Pictures excluded, please transcribe exactly the lines from the one with "How do I perform: Click the Organization: Mongoose" through the end of the records below, and nothing more.

◆ **DATA RECORDS**
# # #

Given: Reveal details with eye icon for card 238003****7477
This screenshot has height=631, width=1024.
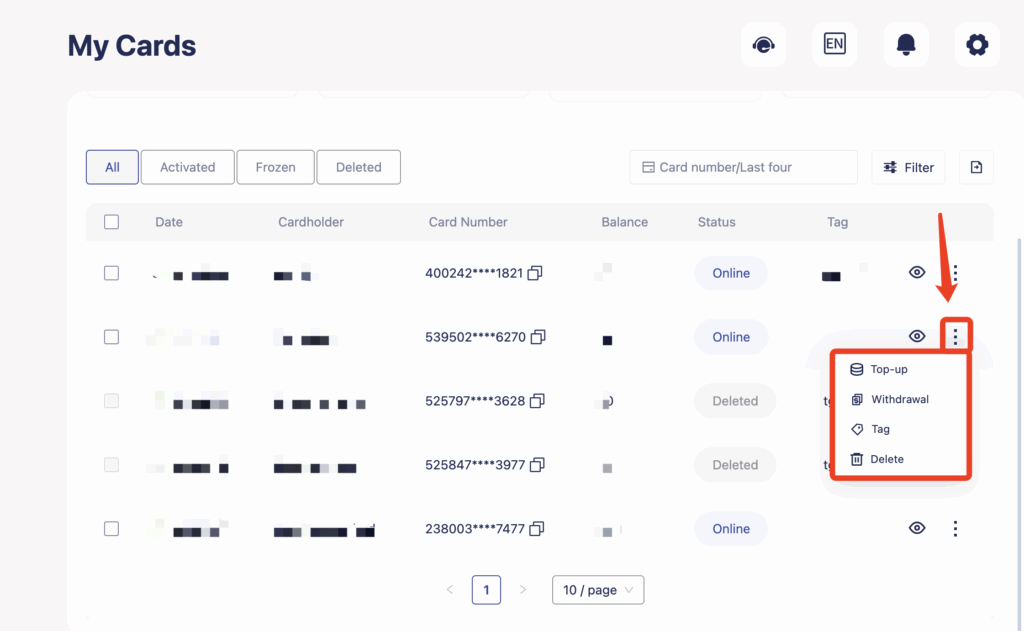Looking at the screenshot, I should pos(917,529).
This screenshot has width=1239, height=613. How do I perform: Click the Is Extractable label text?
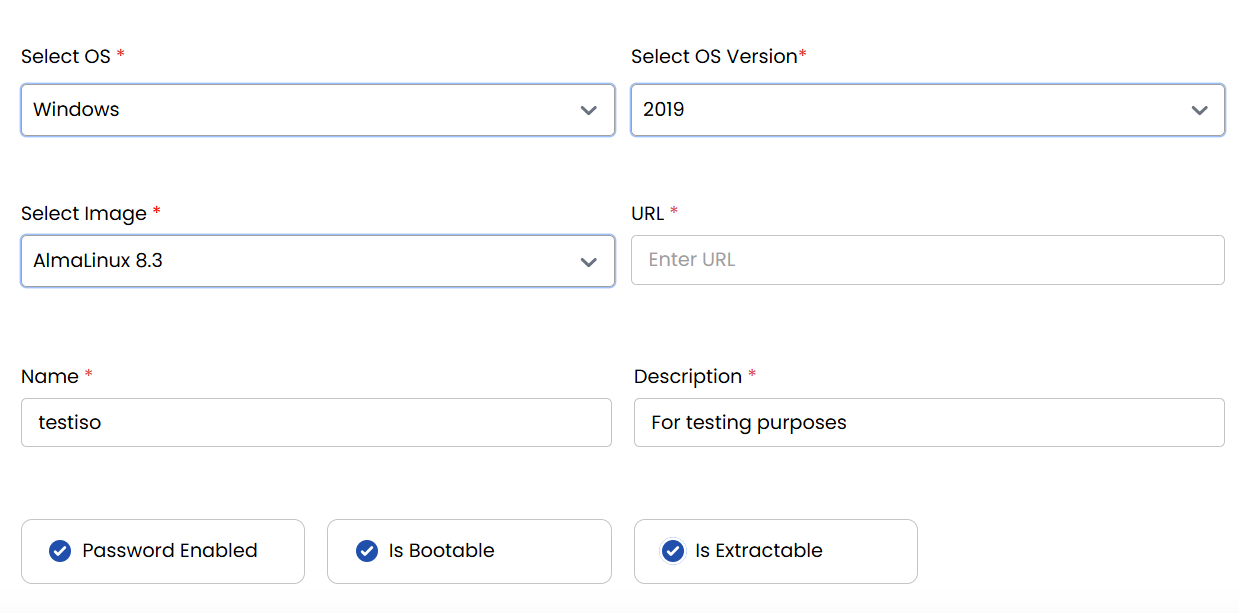(x=759, y=551)
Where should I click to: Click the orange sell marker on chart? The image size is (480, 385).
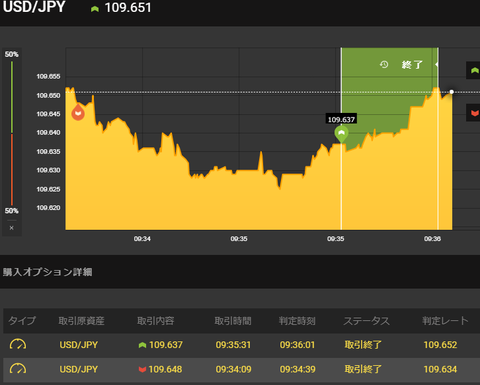click(x=78, y=112)
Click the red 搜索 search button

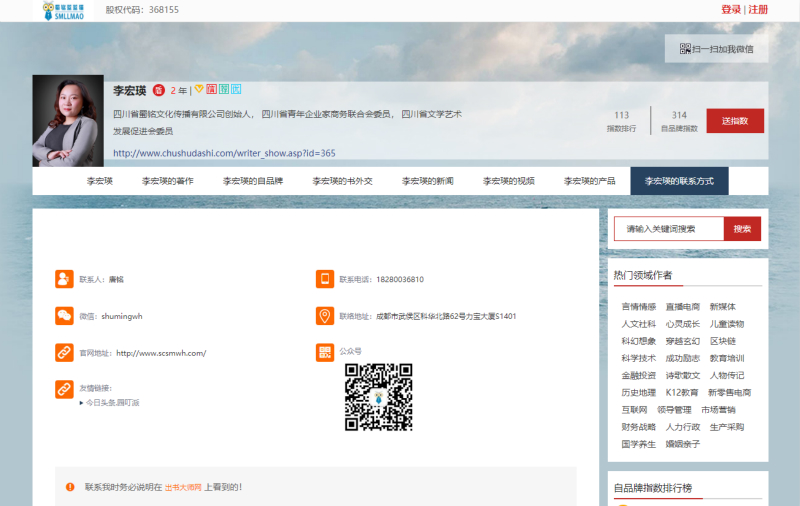point(742,229)
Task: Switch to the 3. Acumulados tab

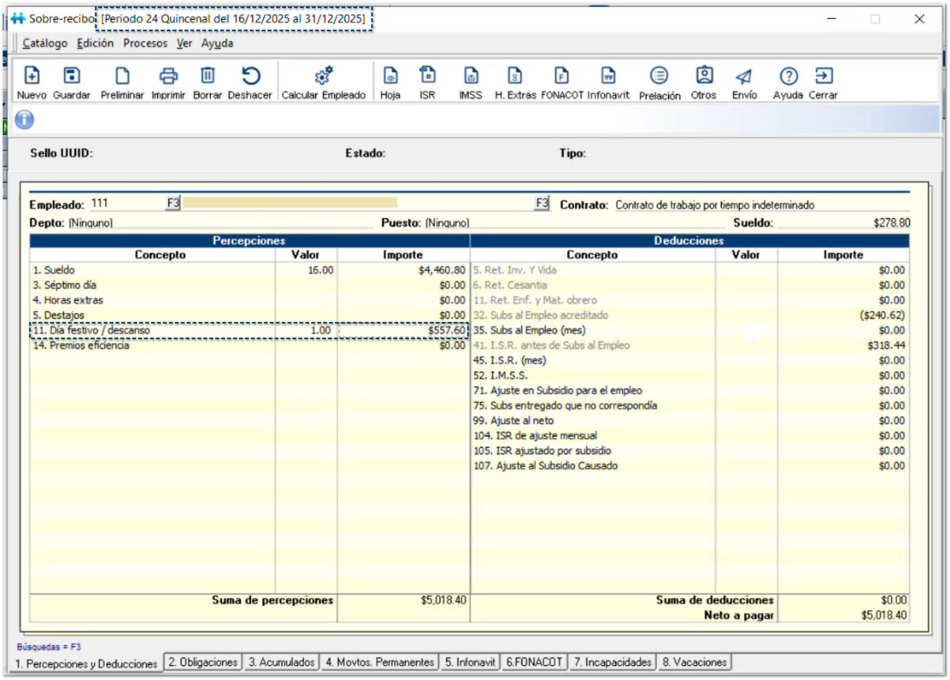Action: click(282, 662)
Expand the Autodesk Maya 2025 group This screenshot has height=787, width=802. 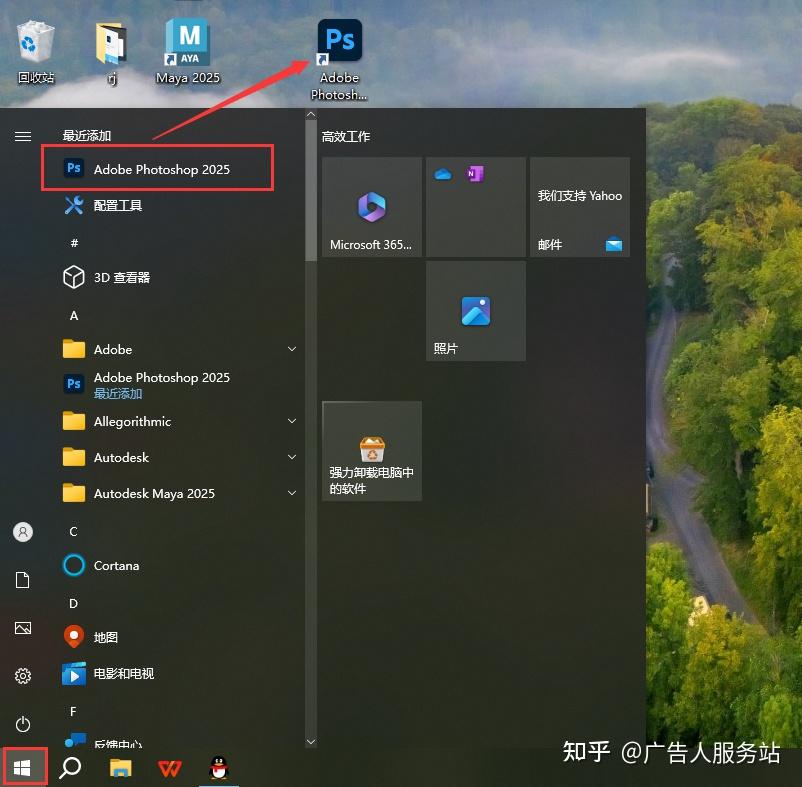point(291,493)
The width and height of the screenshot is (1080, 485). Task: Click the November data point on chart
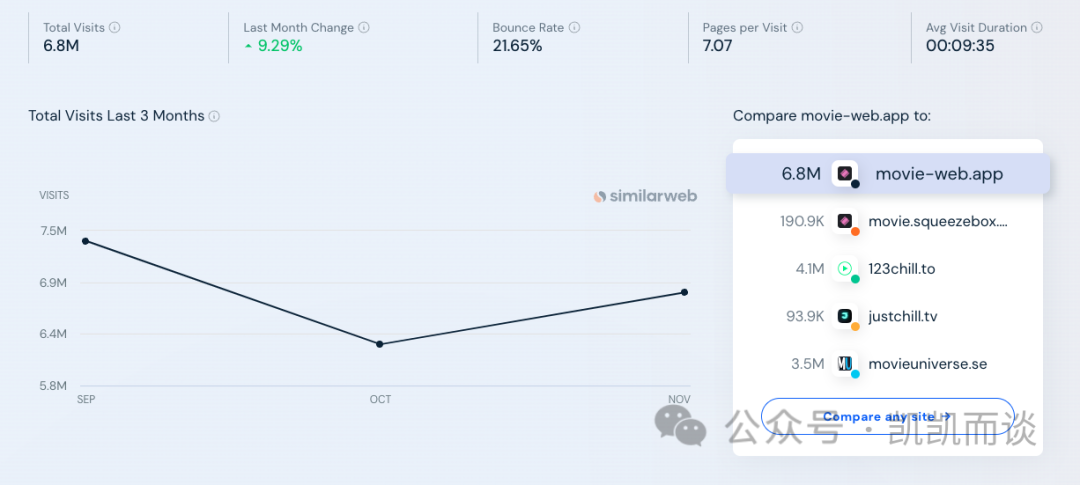tap(685, 292)
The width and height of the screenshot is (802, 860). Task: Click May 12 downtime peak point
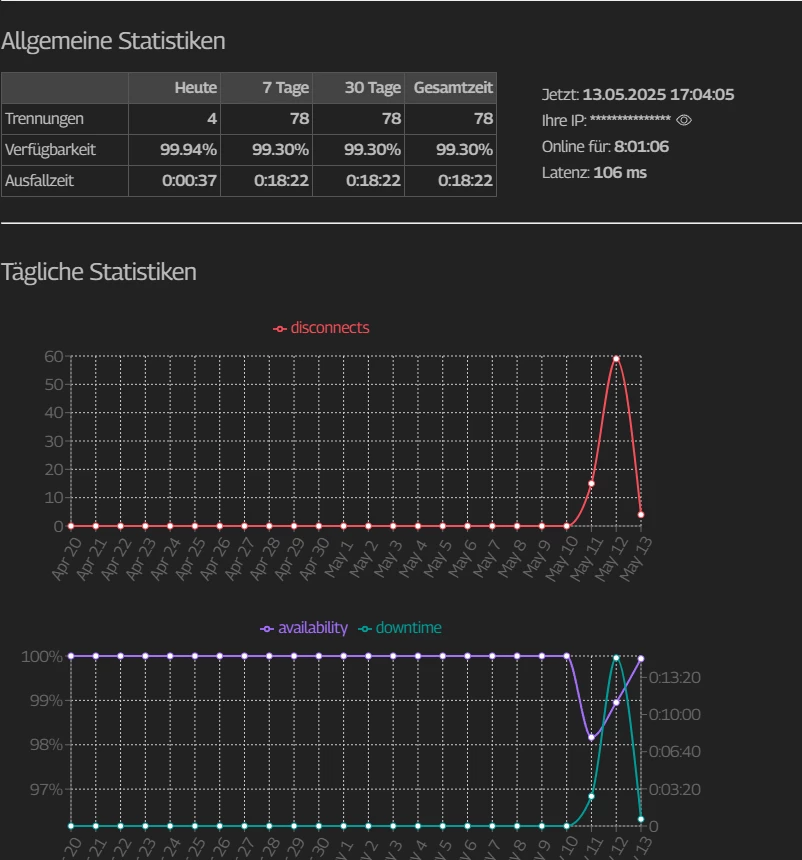pos(616,658)
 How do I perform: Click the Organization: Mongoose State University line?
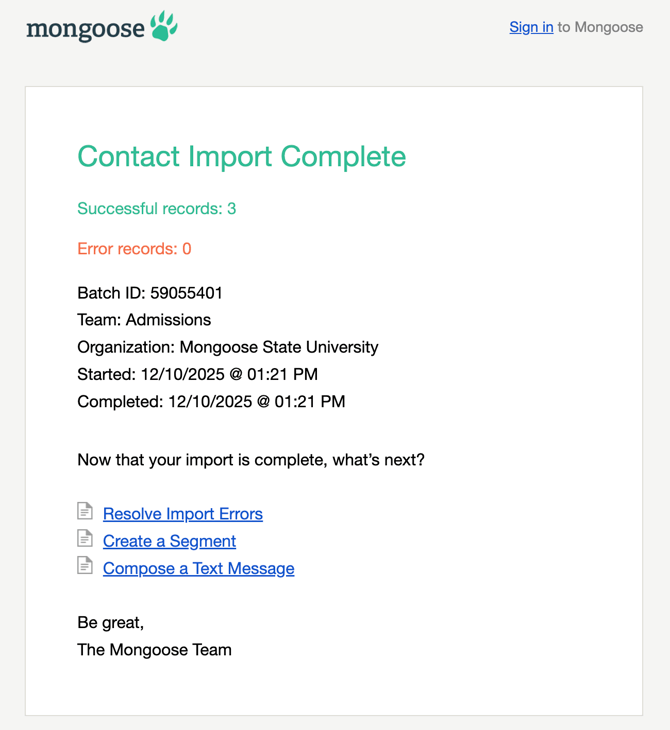228,347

# # #

◆ **SOLUTION**
 How do I perform: Click the Organization: Mongoose State University line?
228,347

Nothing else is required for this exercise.